TEXT SHOWN:
I have observed that the quality and circumstance of these wireless meetings, with or without a picture, seems at times to cause more stress than comfort. Years ago, I started to notice that there were a lot of one-sided arguments happening on street corners, prompted by mobile phone users who found each successive phrase and sentence to be increasingly provocative.
Sentences were being cut off, I figured, by the little delay inherent in digital phone connections – what is known as latency - caused by storing or buffering a moment of the call before moving on so that the sound will stream out without interruption. The problem is that this necessary and tiny delay results in unnatural timing between two people who would ordinarily, as on a traditional telephone, be able to talk back and forth, even interrupting one another as in a natural conversation. In the digital-delay time-shifted era this can be terrible for those who can’t abide by need to listen first, then talk. Passersby will hear the most personal and impassioned argument that once would have been the domain of the home. “You did not hear me say that to you!”, I would sometimes hear. Could it be that the device itself is causing this form of suffering?
I digress!
Telephone company payphones were once ubiquitous throughout the world. In 80’s New York City they’d sometimes be offered in packs of four or more on a street corner. Beneath Rockefeller Center you would find as many as twelve of them in a row. At Grand Central Terminal there were complete booths – blocks of five or six – often unavailable because of constant demand. What the booths all had in common is that they offered a little discretion – even quiet – so that a conversation could commence.
Now shorn of this traditional protection phone users have no suggested rules to follow, so that what used to be a point of privacy has now become its inverse – loud personal utterances that are simply to be ignored by everyone else, if they can. At the same time there is a form of pride developing out of mobile phone culture – the sense that having a call is a sign of relevance and importance. It’s the basic fantasy of wanting to be or appearing to be always busy.
Without rules the boundaries disappear – people answering phones while watching live plays in a theater, people chatting obliviously away, inches from others on a bus, and the blind phone walkers – those who find ways to look at the screen continuously no matter what they are doing, only occasionally “coming up for air”, (as a friend of mine recently observed) now navigate while spotting the walk ahead like a ballerina in a pirouette. In museums it is often the phone, not the visitor, that sees the artwork, and at the same time the phone can even conduct the tour. Phone cases are outfitted with saddle-like handles, so that the phone can be handled for hours.
Regarding this dependency on the gadget-nouveau, it isn’t just a matter of being bothered by the sight and sounds of others but what others are doing to themselves.

RECORDED DATA:
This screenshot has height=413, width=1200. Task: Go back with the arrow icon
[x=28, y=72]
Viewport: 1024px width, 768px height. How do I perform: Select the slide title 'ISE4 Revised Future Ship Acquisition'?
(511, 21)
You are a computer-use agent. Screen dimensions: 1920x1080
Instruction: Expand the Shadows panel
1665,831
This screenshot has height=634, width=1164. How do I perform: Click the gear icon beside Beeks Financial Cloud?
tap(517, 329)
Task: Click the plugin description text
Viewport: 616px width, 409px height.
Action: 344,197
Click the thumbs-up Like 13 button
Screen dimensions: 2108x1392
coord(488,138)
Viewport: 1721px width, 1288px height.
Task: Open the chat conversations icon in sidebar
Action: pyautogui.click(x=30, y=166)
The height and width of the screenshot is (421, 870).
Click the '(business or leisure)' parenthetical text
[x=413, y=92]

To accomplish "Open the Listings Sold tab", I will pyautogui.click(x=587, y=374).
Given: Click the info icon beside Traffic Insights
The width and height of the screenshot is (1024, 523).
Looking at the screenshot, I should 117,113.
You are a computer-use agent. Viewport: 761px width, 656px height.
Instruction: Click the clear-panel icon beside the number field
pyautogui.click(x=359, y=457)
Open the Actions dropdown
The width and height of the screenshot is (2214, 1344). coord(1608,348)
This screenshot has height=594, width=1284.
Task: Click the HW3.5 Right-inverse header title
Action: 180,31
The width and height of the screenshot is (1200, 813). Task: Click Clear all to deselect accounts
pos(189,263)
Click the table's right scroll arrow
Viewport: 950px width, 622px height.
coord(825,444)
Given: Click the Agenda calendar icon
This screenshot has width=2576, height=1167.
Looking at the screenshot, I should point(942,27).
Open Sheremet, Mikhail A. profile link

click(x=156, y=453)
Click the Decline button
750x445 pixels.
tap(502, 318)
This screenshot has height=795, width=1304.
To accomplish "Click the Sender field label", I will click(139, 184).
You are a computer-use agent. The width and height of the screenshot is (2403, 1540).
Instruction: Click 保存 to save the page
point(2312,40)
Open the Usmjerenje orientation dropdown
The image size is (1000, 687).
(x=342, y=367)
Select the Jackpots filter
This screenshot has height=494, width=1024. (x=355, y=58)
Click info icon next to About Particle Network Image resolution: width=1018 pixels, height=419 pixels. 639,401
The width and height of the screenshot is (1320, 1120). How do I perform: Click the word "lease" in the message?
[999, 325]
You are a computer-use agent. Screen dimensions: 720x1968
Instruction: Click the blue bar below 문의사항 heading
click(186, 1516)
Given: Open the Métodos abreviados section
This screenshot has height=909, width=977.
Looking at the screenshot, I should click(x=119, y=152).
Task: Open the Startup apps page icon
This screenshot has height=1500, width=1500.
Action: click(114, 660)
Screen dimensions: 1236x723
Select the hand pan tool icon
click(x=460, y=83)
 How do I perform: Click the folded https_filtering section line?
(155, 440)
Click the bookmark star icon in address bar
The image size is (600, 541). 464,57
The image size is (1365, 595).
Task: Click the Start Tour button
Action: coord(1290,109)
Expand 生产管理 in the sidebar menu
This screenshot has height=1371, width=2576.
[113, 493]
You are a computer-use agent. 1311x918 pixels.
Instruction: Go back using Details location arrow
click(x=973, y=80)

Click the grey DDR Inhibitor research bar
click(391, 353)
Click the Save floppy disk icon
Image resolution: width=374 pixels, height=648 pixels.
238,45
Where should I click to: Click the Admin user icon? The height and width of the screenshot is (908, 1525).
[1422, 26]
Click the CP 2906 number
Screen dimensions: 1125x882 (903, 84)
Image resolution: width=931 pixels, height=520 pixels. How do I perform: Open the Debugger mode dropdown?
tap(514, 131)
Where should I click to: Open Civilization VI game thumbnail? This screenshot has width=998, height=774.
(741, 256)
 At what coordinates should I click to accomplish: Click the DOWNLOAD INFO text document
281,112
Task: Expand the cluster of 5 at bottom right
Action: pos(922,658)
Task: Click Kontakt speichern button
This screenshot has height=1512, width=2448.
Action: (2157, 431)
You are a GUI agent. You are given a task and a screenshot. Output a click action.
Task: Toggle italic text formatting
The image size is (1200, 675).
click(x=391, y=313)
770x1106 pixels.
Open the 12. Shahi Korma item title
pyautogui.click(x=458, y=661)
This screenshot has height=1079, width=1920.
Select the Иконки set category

ACTIONS TO TAKE:
(a) Decide whether each statement agrees with the essay on mobile phone habits. Answer yes or no for each, and quote the words of the essay that settle it.
(i) The booths at Grand Central Terminal were often unavailable because so many people wanted to use them.
(ii) No more than four payphones stood in a row beneath Rockefeller Center.
(iii) The small delay in digital phone connections is known as latency.
(b) Carry on the essay on mobile phone habits from the point where its text stops.
The material has no connection to the essay on mobile phone habits.

RESPONSES BY TASK:
(a)
(i) Yes: "At Grand Central Terminal there were complete booths – blocks of five or six – often unavailable because of constant demand."
(ii) No: "Beneath Rockefeller Center you would find as many as twelve of them in a row."
(iii) Yes: "what is known as latency"

(b)
There is a void which must be filled now – that sense of mental awareness that needs pacification and diversion. No one wants total quiet these days, as it’s too scary, given that we are often sated with “breaking news” as we turn on the television - bulletins that can also be fed to us en route. In less technological times, such interruptions were rare. Aside from an assassination or a tornado warning, TV waited unit the newscast. Radio news was on the hour, and aside from letters in the mail and the morning paper (years after extra editions were the rage), there was no other way to get news in any detail.
To fill that psychic void, people went out to eat, met at bars, took themselves out to the movies and chatted on park benches. The lonely would wander out, window shop, answer personal ads, and gossip at the office, but all that in between time was quiet time or music listening. When not at home or in a car one heard ambient sounds of the city or country. The SONY Walkman and its imitators intruded on this concept as the 80’s commenced, but there were limitations of battery life, cassette tape length, and radio reception, not to mention the fact that it all had to be carried around. A person with inner thoughts could still survive and thrive on a blissful walk astride Central Park, until recently.
The latest thrill – living one’s life on the phone began with the first true multitasking phone – the iPhone of 2007 (followed by the Droid of 2008). In June of 2022 we’ll be able to celebrate 15 of the modern smartphone (a term coined ten years earlier by Ericsson for a less practical device), where phone, camera, social media, Web, texting, email, and myriad “apps” (including games) were eventually combined into a minute package easily stored in a pocket. Through relentless competition and refinement, the smartphone became not simply a thing to show off but an extension of the human being – even a requirement. The corporate world made this affordable and “unlimited” and eventually succeeded in pulling customers off of their home telephones and onto the smartphone where a commercial universe could be fed in regular doses – even around the clock.
The blissful walk by the park is now dotted with voice pollution carriers – those without rules or boundaries who exist in a bubble of virtual contentment where the remainder of reality is duly ignored – a painful detriment to those who simply want to stoke that inner life - that source of imagination that ruminates, questions, and observes. The idea that people once spotted talking to themselves were strictly from the fringes of society has been revised. Everybody’s Doin’ it Now.